/between my parents - a five day walk/

In this suite of photographs, Alastair Levy adopts what may be termed the conventions of conceptual and performance art exemplified by such artists as Hamish Fulton and Richard Long. The photograph in effect becomes a document of an event or a performance and it is this performance that is the artwork In the case of Long however, the performance (ie. the walk) may seem to be impersonal and sometimes banal. Conceptual art since the sixties has generally been careful to avoid the personal and certainly to avoid the emotional.
Levy tells us that after his parents separated when he was eleven years old, he made the journey from his father's house in London to his mother's in Canterbury - a distance of some 80 miles - each fortnight for seven years. His parent's separation would have been a traumatic event for Levy and even at a young age he must have pondered that this was a separation not just of a partnership of two people, but a physical separation that involved him being placed in a state of displaced limbo.

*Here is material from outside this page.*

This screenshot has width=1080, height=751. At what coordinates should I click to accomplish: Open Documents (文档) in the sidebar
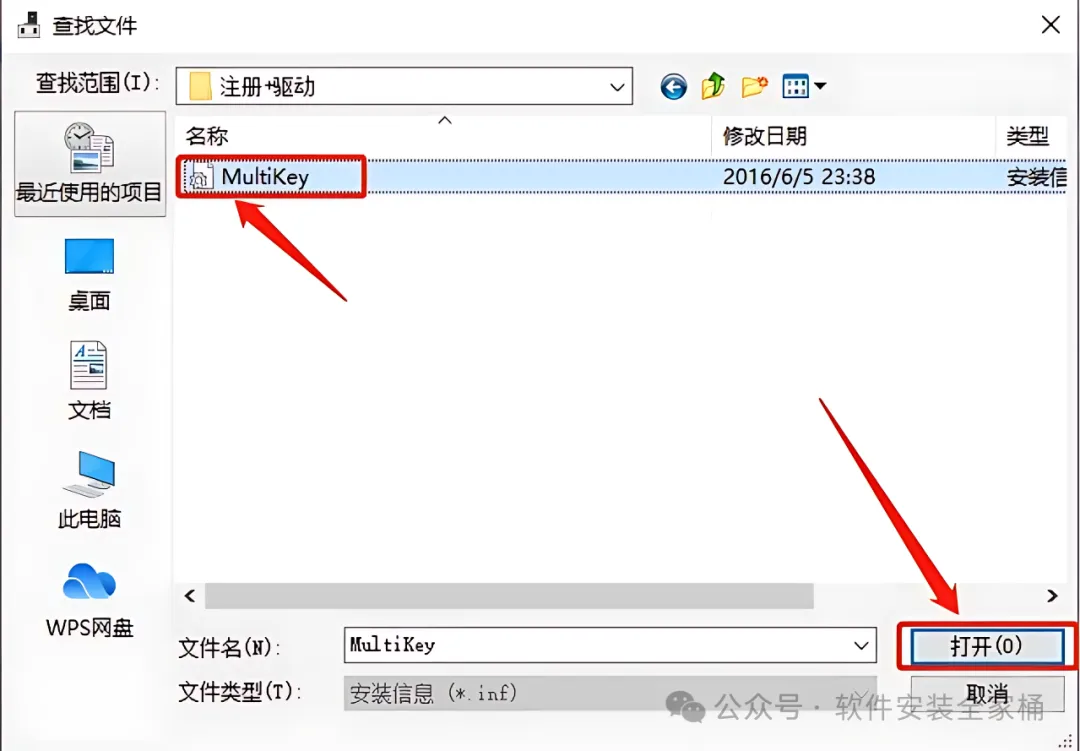[90, 380]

As an adult it has increasingly seemed to Levy that the hour and a half train journey has symbolised his parent's separation; the geographical distance representing the emotional gulf between them. The process of /between my parents - a five day walk/ aactually covering the distance is the work here. In the event Levy decided to walk the 80 miles over 5 days making photographs on the route. Partly this operates as a kind of evidence that the walk has taken place - a document of the walk - but we also begin to see symbols and me- taphors within apparently ordinary photographs. Individually, these do not seem to be sophisticated images in their construction, but their very ordinariness, cumulatively, is eloquent here. By walking the 80 miles instead of taking the train, Levy amplifies the experience of the journey. The walk seems to take on the mantle of a penance for some vaguely perceived misdemeanour - some sort of transference of guilt perhaps. Some time after making the walk Levy discovered that the route he had taken was the old 'Pilgrim's Way', taken by Christians going from Winchester to Canterbury. This revelation underlined the significance and meaning of his journey in a neat symmetry.
This is a very beautiful body of work, rich in allusion and metaphor, and like all good art it expands in meaning the more it is contemplated.